§ **Ce que vous ferez**
- 1) Dans l'extrait sur les dossiers de commission, quel mot est écrit dans les dossiers à la place d'« agent » ?
- 2) Prolongez l'extrait sur les dossiers de commission à partir de sa dernière phrase.

***** Extrait fourni *****

Mais bon, je me vois bien déposer un dossier en commission et écrire "agent" : on se foutrait de ma gueule. Donc j'écris personnage, j'utilise la connaissance acquise au Conservatoire Européen d'Ecriture Audiovisuelle pour constituer les dossiers hyper-narratifs attendus et je ferai mon film ensuite.
J'ai appris, avec le temps, qu'un dossier et un film sont deux choses bien différentes, deux exercices finalement distincts.
Néanmoins, je ne peux nier que passer un temps fou à écrire un film pour qu'une commission l'accepte permet aussi de se poser des questions neuves et précises et il m'arrive que ces questions me servent ensuite. C'est un drôle de machin. Pour autant, je continue à jongler entre films "pas écrits" (çàd pas écrits pour les commissions, improvisés, mais extrêmement écrits en vérité, au tournage comme au montage, et même en préparation en vérité) et films "écrits" (pour les commissions) car nécessitant financements.

***** Données *****

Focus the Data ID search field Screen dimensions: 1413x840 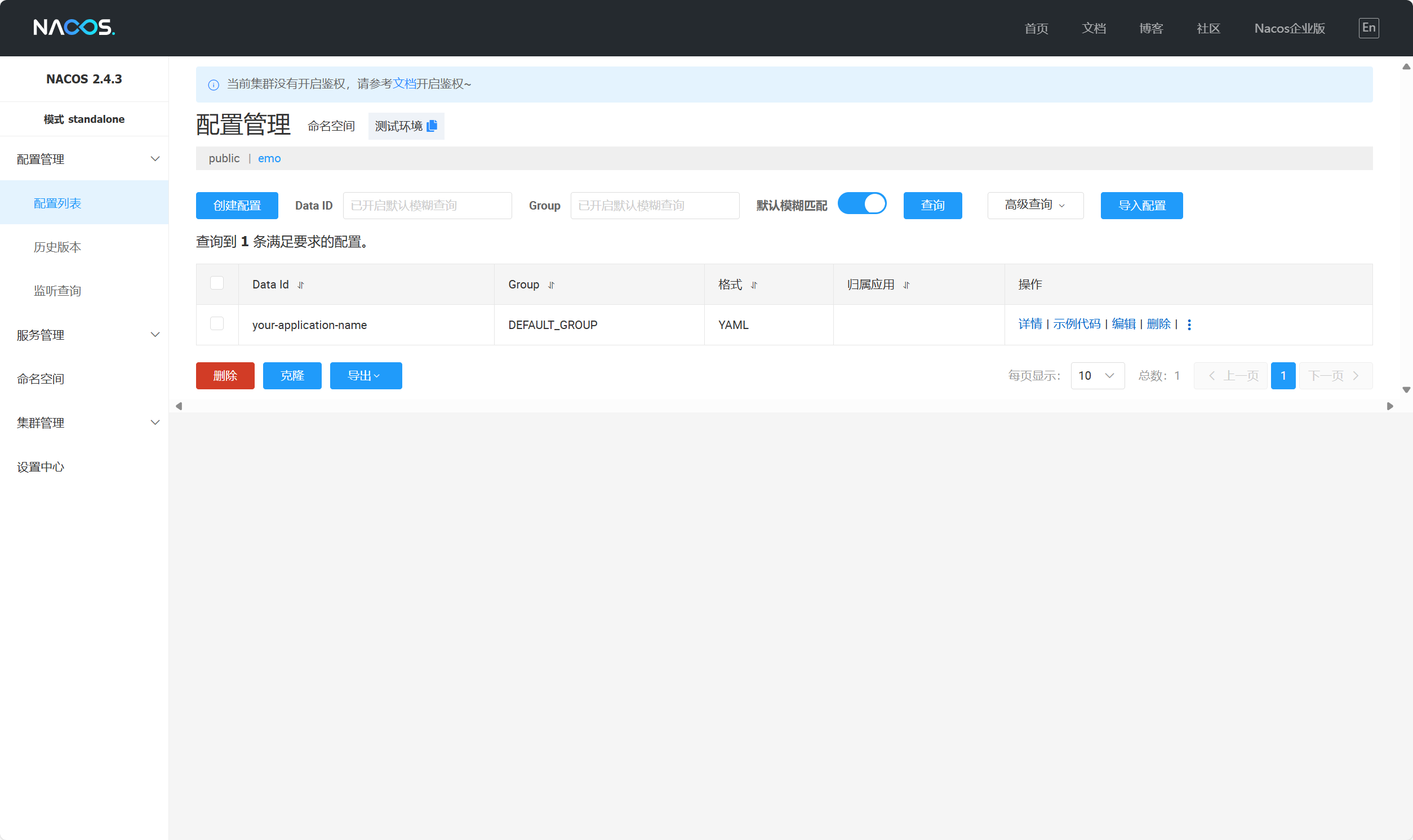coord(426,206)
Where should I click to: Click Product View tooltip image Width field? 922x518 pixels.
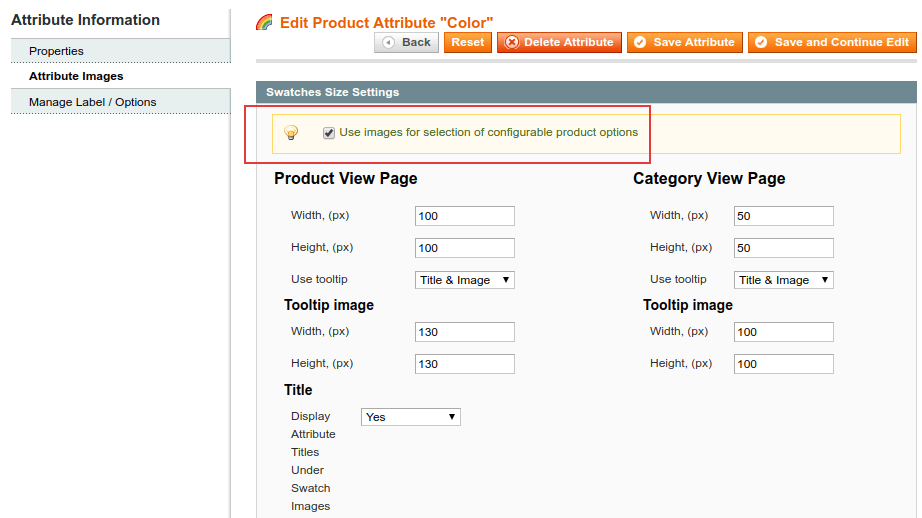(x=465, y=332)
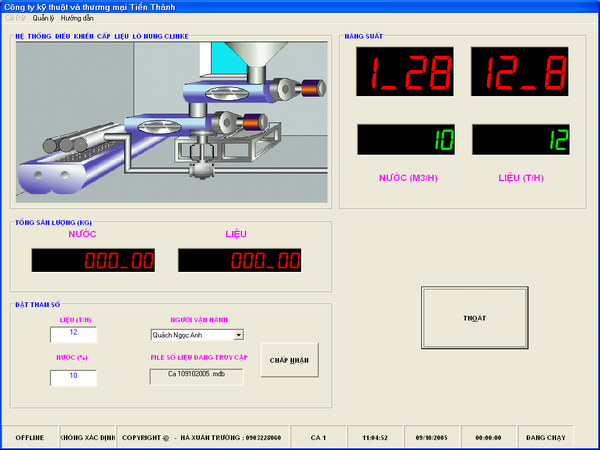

*****

§ **Corrigé de l'exercice**
- 1) Le mot « personnage ».

- 2)
Citation:
Ceci dit, j'ai vu récemment uelques commissions qui encourageaient vivement de faire des moodboards (le mot à la mode du moment) ou autre. Et ça faisait partie des revendications de la SRF. Donc les choses changent.
J'en ai eu un une fois en commission, c'était absolument calamiteux. Je ne sais pas du tout quoi faire de cet objet. Ou alors j'en ai eu un mauvais, c'est possible, mais enfin ces pages d'assemblages simplistes et hasardeux d'images d'inspiration c'est affreux. Je préfère à la rigueur un teaser, mais je sais que c'est tendu : quiconque a siégé ou déposé en commission sait que l'emploi d'images tournées est à double-tranchant : aucune commission ne le préfère ni ne le conseille réellement. Il est de notoriété publique que personne ne sait vraiment regarder ça : faut-il voir ça comme un brouillon ? comme un truc fini ? comme un truc à part ? Finalement c'est le même problème qu'avec les films précédents : faut-il les joindre ? Faut-il considérer qu'un auteur fait le même film toute sa vie ?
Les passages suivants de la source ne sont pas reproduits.